Wednesday, 18 December 2013 14:57

Too young for a slipped disc?

Slipped or herniated discs in the lumbar spine are perhaps more associated with the “middle aged” rather than the young, but be warned! The disc refers to the intervertebral discs that lie between each vertebra of the spine. They join the spinal bodies together and enable spinal movement, but very importantly they act as shock absorbers to protect the spine and the spinal column. As we walk, sit, bend, jump or move in any way the muscles throughout our body pull on the spine creating postural changes. This is all very natural for the body and as long as we do not subject the body to too much direct force it will cope with it very well. The stronger and more flexible we are the more of this direct pressure the body can cope with.

It is this strength and flexibility (or lack of it) that is causing real problems in huge numbers with younger people today. Too much pressure and the disc will move or become herniated (bulging to one side) and this can put pressure on the spinal nerves, resulting in a lot of pain, time off work and possibly surgery. You see the way we work and our children play has changed over the last 20 years so the likelihood of our children going straight from college or university into office based work is very likely, over 70% likely in fact. Meaning that working life for many will start without any physically demanding jobs or indeed activity to develop crucial core strength to protect the spine and discs. Sitting down and leaning forward to work on a computer without this strength is like pulling the pin on a hand grenade, it will go off eventually causing the disc to “slip”. Add extra body weight to lack of strength and the force placed on the lower back in multiplied and in turn the likelihood of serious back problems increases.

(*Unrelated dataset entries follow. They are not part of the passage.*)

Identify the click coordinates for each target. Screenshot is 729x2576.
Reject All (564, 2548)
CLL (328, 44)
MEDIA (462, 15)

Only ten years ago the number of people in their twenties or early thirties with slipped discs was very rare, we had only 2 cases in 300 assessments between 2002 and 2005. This number increased to 32 cases in 300 assessments between January 2010 and July 2013.

So what can we do about it? Increasing the balanced strength of the abdomen and the lower back (core strength) is crucial, particularly as the body is growing through teenage years and then maintaining that strength through early adult life is crucial. This sets the body up to cope with the demands that will placed on it. This will also increase awareness of what the body needs and exercising generally will help to keep body weight at the right levels.        But we also need more help from employers to ensure the working environment and equipment we are asking staff to use is suitable for them. This does not mean it is technically legal according to the guidelines and regulations (DSE Regulations) but it is suitable for them individually, their body size and the tasks they are being asked to do. Provide them with information and training on how to look after their backs and assess their workstations regularly so that they recognise that the way they sit and work is very important.

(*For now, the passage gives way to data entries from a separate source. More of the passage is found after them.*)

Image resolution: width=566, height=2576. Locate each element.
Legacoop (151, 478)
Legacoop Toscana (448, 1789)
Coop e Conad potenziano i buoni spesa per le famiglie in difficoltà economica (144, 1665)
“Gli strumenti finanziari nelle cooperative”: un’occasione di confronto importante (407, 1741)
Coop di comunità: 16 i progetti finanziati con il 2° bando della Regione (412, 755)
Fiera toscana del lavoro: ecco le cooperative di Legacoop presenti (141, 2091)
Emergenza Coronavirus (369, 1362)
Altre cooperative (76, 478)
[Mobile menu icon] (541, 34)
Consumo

Not only employers but also schools and colleges need to do their bit as well. We need schools to educate children on these dangers and the importance of good posture and core strength. They recognise the importance of leaving school with good computer knowledge so how to use computers safely must be part of that. It would also help if schools stopped using the small plastic chairs in classrooms and purchase better seating for children. The next generation of employers may then start to naturally recognise that what we sit on all day and how we work is very important.